- ASSIGNMENT:
The records below must be repeated exactly, but without their pictures.

- SUPPLIED DATA:
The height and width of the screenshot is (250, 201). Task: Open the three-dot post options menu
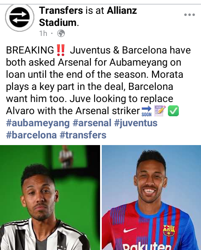click(190, 15)
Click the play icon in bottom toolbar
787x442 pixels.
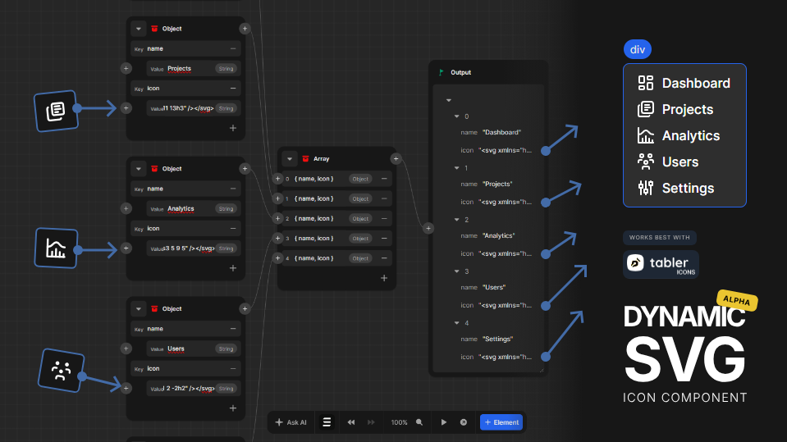coord(444,422)
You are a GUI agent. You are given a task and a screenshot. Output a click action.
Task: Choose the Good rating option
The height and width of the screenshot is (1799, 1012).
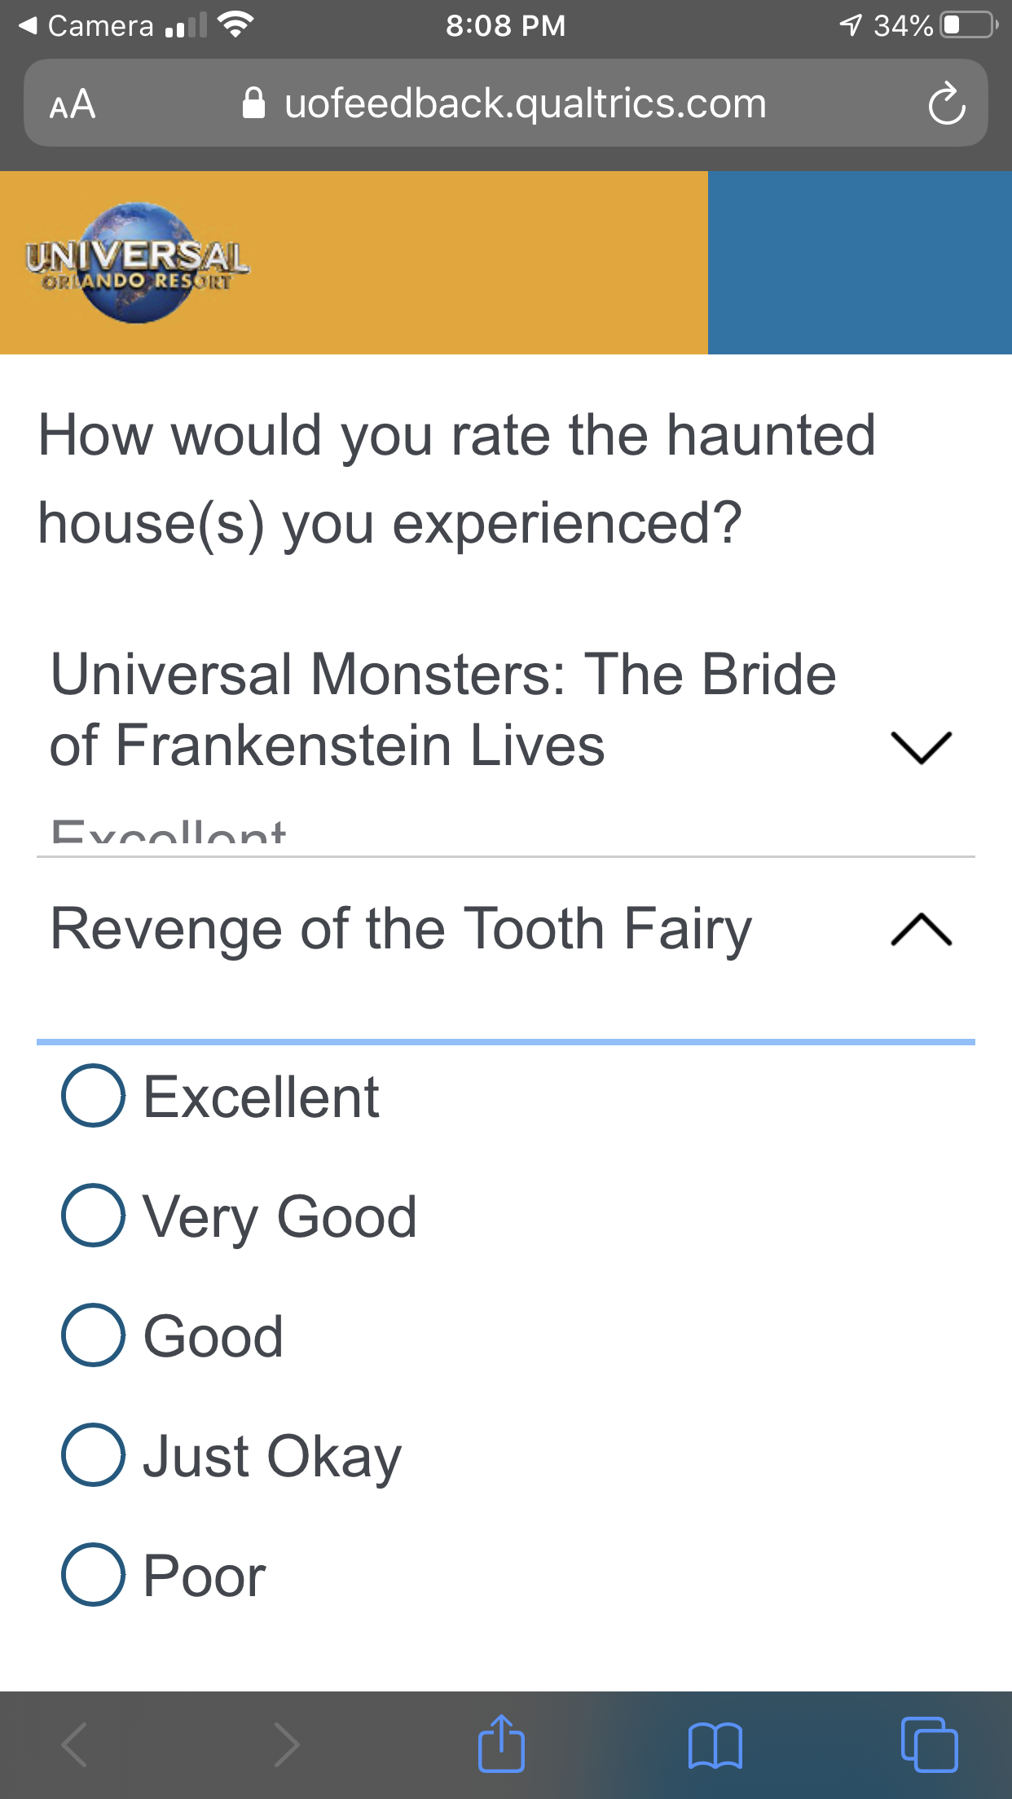click(x=94, y=1335)
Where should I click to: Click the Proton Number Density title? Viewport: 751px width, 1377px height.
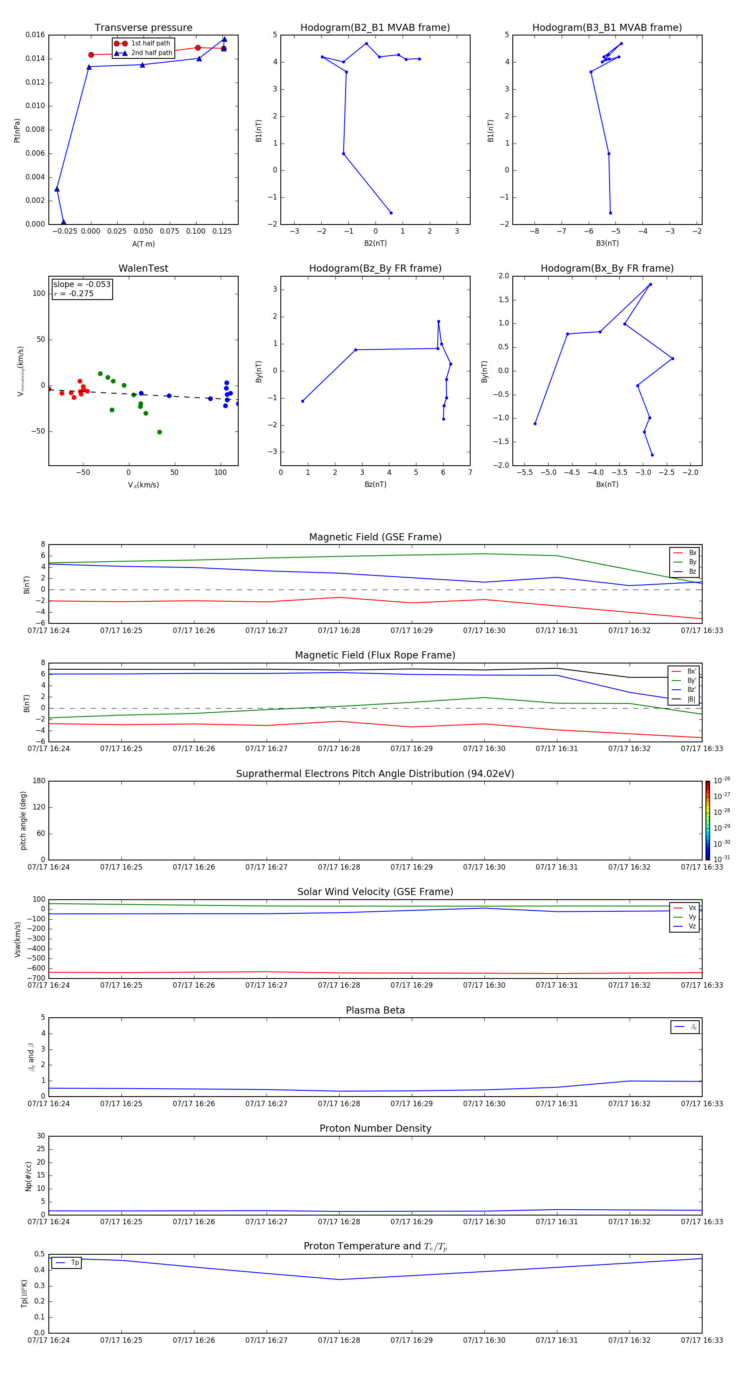[375, 1128]
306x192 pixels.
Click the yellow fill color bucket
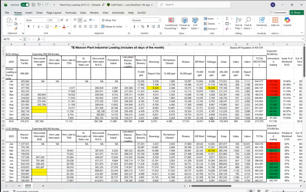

- ANSWER SECTION:
The height and width of the screenshot is (250, 201). Task: Open the three-dot post options menu
click(190, 15)
Click the play icon in bottom toolbar
787x442 pixels.
coord(444,422)
You are a GUI agent. You are given a task and a screenshot. Output a click action.
Task: Choose the Good rating option
The height and width of the screenshot is (1799, 1012).
click(x=94, y=1335)
Where should I click to: Click the Proton Number Density title? Viewport: 751px width, 1377px height.
[375, 1128]
306x192 pixels.
Click the yellow fill color bucket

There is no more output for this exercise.